Carnegie Mellon University
January 11, 2024

Faculty Spotlight: Gonzalo Mena

By Stacy Kish

Gonzalo Mena, assistant professor in the Department of Statistics & Data Science, is developing the next generation of statistical tools that will aid scientists in how they analyze their data.

Tell me about your scholarly work.

Generally, I work on applied problems as a motivation to develop new statistical methods and better understand the most relevant statistical questions. I would not be able to describe my work in terms of a unique topic since my interests span different areas of statistics, from theory to practice. One thing about CMU that is really wonderful is that it provides me with the opportunity to work with different people on different projects. For example, I am working on one area of statistics and mathematics called optimal transport. This field arose in mathematics, but statisticians have been using it for analyzing data. I am working on developing new statistical methods that use optimal transport as a tool to analyze data and develop theoretical results that allow us to understand how the tools work and refine the limits of these approaches. 

How is your scholarly work adding to the greater field?

Optimal transport brings tools to the field that provide a new perspective on how we solve problems. Many current methods often fail for even simple tasks. My research is very applied and motivated by the practice of bringing new statistical methods to a very applied field. At the end of the day, the field is driven by people who come together to analyze data in projects that can change how we see the world.

How did you become interested in this topic?

When I started school, I wanted to be a mathematician. Along the way, I became very interested in helping scientists by developing new algorithms to analyze data more efficiently. My main motivation for working in this area was a neuroscience project during graduate school. I was working with a team of researchers who wanted to create images of a worm brain to understand how neurons fire. This was not an easy task. The images are very small, and there are a lot of them. I developed methods to automate the process so we could decipher the data to understand how the neurons were firing. This is when I encountered optimal transport and discovered how this mathematical technique could be so helpful in answering scientific questions.

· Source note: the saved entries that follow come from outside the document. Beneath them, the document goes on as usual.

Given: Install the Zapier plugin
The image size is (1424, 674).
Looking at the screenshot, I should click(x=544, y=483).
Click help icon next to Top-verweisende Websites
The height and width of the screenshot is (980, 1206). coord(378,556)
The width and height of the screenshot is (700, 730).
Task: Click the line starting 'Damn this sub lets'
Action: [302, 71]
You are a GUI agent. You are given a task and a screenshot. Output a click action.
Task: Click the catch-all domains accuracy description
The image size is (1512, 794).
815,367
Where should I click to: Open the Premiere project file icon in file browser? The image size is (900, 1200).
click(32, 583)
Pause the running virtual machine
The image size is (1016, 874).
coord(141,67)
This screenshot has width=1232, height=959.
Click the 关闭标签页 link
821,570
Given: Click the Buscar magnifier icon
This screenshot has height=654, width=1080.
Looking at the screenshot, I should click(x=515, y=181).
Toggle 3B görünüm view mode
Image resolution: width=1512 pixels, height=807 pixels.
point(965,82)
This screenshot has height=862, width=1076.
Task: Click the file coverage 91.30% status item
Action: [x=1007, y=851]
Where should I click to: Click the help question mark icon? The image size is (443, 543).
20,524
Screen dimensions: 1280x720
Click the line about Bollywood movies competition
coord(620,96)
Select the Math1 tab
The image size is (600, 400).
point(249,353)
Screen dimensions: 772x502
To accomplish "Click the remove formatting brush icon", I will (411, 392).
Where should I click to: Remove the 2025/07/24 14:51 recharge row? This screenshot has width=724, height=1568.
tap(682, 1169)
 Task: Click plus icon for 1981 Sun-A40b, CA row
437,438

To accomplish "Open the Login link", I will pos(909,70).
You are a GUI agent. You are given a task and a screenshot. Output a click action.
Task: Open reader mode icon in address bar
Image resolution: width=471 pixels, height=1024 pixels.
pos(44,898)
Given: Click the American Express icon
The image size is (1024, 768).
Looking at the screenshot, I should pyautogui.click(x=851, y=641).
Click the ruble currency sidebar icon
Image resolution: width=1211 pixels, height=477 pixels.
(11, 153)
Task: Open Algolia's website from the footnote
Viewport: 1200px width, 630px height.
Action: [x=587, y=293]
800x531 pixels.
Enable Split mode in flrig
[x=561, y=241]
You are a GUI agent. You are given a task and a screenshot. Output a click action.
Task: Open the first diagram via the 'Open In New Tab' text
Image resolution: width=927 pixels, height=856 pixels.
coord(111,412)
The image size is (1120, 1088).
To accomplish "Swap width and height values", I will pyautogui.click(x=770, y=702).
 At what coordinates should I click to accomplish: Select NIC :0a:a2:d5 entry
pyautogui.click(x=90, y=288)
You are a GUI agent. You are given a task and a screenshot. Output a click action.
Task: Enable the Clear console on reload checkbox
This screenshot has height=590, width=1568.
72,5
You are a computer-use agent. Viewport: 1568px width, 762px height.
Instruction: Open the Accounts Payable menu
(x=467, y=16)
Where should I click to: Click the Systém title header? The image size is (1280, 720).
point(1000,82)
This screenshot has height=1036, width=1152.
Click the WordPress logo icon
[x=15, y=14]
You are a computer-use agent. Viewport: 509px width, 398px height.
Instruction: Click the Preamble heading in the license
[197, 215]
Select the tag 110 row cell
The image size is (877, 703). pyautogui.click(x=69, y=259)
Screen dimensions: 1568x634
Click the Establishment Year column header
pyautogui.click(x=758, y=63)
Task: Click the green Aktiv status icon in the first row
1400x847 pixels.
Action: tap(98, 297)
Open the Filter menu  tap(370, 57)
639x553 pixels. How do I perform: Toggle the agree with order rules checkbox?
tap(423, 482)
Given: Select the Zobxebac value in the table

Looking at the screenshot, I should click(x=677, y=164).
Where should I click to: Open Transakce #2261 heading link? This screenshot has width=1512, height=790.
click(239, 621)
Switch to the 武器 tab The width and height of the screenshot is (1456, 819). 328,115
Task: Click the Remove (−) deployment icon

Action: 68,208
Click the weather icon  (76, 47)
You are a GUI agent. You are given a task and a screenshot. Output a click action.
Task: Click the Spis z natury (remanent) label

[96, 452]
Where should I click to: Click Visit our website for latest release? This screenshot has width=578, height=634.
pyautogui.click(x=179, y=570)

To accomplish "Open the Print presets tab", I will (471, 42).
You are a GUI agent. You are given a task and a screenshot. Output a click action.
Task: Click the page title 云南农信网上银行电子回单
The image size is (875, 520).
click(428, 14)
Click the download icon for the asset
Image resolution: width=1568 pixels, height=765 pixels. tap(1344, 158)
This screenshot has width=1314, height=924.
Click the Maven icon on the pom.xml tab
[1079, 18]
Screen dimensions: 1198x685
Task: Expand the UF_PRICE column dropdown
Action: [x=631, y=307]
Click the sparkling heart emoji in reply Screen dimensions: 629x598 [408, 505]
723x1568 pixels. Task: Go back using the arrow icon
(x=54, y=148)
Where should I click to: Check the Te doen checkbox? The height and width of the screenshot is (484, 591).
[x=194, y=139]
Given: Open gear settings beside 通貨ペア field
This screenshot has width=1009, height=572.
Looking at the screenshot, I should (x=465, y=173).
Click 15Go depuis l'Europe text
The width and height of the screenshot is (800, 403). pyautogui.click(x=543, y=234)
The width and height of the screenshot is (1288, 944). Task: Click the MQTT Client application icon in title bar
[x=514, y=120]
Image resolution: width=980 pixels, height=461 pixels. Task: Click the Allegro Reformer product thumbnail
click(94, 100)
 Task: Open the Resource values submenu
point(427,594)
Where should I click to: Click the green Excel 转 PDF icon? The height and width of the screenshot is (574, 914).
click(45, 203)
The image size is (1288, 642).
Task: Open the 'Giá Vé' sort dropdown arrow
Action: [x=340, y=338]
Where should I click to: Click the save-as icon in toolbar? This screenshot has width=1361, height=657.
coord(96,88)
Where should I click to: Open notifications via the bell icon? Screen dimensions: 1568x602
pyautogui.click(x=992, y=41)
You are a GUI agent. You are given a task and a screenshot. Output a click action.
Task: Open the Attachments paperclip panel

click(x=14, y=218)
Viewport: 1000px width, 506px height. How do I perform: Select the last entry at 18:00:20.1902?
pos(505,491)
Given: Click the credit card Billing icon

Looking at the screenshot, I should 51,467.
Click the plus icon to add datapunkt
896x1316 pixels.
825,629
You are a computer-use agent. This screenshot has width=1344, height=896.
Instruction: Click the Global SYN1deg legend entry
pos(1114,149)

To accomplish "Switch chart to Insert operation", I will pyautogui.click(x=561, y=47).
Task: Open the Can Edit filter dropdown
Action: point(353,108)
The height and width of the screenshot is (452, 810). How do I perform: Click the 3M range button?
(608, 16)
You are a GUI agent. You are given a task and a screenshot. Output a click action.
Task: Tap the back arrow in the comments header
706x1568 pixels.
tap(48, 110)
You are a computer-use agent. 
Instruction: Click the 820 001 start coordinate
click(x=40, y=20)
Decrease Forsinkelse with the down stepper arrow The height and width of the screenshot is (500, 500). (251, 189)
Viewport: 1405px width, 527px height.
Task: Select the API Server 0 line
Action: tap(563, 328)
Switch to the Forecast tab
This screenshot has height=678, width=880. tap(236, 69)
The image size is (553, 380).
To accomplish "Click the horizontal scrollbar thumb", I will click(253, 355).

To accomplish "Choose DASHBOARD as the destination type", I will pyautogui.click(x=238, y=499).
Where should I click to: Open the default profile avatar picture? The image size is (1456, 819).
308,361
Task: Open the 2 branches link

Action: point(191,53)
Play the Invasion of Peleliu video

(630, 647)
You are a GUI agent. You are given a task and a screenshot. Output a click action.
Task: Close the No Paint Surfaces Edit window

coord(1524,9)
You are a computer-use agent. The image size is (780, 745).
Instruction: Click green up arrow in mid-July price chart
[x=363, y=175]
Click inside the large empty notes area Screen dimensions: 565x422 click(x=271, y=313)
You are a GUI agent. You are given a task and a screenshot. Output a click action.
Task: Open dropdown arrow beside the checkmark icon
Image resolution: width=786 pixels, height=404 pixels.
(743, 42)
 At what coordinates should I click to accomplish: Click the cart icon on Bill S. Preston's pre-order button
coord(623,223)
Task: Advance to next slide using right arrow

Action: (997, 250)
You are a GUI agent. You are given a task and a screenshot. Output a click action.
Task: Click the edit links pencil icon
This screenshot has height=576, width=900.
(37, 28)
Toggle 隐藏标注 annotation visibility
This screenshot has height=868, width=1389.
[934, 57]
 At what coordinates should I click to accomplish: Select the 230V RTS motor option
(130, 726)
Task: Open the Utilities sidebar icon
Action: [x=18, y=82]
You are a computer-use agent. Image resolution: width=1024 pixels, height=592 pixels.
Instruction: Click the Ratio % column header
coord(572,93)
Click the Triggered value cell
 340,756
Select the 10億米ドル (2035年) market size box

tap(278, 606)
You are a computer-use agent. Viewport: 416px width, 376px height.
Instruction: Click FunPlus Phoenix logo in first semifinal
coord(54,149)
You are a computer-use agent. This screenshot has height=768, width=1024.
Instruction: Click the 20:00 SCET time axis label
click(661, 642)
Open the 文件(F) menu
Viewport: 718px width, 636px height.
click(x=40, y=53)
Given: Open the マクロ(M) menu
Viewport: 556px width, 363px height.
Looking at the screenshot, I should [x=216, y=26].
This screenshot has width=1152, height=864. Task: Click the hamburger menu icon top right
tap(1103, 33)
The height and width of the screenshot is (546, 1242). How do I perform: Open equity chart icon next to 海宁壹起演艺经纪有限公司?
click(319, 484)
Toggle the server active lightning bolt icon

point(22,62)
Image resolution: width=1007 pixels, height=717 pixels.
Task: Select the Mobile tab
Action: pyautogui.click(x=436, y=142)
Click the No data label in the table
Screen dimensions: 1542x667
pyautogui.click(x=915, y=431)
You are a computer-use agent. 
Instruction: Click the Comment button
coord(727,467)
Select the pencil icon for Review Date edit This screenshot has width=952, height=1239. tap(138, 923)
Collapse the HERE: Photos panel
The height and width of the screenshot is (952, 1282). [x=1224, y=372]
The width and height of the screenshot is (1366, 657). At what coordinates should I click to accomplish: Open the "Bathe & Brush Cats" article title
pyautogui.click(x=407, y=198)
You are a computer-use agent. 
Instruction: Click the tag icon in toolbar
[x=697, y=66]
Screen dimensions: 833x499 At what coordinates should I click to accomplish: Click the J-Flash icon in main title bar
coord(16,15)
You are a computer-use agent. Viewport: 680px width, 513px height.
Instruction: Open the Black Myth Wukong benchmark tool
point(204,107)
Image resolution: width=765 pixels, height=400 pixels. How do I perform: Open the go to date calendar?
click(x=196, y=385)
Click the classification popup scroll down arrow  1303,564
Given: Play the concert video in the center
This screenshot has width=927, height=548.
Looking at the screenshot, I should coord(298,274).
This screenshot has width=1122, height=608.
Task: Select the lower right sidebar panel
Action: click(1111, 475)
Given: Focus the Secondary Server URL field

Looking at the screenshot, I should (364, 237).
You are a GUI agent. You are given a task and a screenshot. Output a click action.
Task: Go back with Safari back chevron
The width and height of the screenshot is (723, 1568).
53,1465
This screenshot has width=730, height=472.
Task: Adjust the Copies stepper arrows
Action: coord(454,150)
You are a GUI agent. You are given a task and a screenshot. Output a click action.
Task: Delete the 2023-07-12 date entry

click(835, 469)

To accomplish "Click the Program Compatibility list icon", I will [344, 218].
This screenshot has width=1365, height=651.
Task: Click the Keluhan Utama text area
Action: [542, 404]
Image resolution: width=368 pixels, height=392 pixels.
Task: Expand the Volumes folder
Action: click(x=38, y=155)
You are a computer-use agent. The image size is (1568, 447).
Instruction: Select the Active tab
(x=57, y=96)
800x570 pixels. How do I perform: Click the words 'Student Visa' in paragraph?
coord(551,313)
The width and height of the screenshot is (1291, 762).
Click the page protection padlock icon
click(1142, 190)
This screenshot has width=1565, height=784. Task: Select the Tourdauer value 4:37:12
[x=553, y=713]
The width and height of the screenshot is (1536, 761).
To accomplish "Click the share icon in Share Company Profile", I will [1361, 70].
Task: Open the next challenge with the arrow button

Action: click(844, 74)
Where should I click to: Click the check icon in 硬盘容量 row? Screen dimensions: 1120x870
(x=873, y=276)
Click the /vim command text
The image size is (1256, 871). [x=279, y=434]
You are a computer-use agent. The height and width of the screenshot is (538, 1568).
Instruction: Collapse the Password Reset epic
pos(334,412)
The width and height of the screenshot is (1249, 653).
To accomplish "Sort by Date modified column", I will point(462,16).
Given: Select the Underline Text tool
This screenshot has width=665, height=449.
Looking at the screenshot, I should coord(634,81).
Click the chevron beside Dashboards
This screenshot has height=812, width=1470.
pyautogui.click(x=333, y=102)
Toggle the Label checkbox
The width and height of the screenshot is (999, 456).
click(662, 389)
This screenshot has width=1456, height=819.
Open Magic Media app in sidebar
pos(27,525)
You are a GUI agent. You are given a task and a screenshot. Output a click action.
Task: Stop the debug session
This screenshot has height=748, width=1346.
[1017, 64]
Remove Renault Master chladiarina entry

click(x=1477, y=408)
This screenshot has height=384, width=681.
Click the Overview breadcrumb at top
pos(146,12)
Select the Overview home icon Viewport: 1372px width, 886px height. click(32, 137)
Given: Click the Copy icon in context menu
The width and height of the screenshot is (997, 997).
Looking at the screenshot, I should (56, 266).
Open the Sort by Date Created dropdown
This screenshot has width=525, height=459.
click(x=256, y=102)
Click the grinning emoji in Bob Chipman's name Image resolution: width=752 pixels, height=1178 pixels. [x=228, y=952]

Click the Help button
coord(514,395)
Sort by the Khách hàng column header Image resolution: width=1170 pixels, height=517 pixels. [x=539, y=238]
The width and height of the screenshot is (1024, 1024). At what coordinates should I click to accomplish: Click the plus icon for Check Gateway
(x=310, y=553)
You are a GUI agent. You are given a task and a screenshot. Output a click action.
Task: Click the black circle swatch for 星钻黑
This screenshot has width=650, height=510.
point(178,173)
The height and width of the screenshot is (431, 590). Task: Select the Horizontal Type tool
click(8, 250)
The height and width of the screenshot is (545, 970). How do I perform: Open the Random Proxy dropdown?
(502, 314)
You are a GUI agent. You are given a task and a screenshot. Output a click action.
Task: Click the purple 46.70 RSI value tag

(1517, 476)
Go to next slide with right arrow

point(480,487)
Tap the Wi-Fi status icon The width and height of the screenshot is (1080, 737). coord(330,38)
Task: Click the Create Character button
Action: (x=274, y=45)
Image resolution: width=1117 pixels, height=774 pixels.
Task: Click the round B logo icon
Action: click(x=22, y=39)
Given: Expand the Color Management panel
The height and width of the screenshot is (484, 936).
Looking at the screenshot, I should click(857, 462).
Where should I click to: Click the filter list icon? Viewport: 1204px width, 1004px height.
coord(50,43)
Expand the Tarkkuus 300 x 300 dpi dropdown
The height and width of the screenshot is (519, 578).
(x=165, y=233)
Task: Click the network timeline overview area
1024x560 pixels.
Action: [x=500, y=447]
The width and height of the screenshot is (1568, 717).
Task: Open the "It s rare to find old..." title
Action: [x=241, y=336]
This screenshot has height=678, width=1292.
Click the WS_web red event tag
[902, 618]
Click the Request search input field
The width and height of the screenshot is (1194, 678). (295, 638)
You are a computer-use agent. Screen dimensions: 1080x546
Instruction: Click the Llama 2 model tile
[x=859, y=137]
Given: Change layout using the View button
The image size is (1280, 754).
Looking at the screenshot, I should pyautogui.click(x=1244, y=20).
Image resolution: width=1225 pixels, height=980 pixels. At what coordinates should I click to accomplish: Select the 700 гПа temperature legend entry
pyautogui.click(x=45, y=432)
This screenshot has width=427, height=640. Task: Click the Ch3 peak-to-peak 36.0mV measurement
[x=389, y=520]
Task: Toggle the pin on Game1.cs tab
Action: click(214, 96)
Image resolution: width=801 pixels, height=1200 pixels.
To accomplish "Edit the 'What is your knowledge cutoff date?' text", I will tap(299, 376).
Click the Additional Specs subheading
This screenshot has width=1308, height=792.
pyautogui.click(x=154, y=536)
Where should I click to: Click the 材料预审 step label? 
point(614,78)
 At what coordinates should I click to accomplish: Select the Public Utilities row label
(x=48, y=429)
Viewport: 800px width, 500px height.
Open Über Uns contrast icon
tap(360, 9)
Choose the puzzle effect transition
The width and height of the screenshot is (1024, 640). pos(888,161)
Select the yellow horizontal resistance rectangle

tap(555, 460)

What are you most excited to accomplish as a faculty member at CMU?

Besides my ongoing more abstract work, I am excited to work on tools that have applications in real-world situations to obtain better estimates or data analyses. To give you an example, at CMU I am excited to partner with the Delphi Research Group, who are using large-scale epidemiological data to understand the COVID pandemic. Much of the data collected during the pandemic is, well to be honest, messy. I am developing ways to make the data cleaner and find new approaches to combine these very different datasets for more comprehensive analyses.

What are your goals for the next generation of scholars?

I want to help my students understand that statistics is more than just analyzing data. They can become an integral part of the scientific pipeline to address problems in society and use the scientific method to answer big scientific questions. We can use the methods to shape the field itself.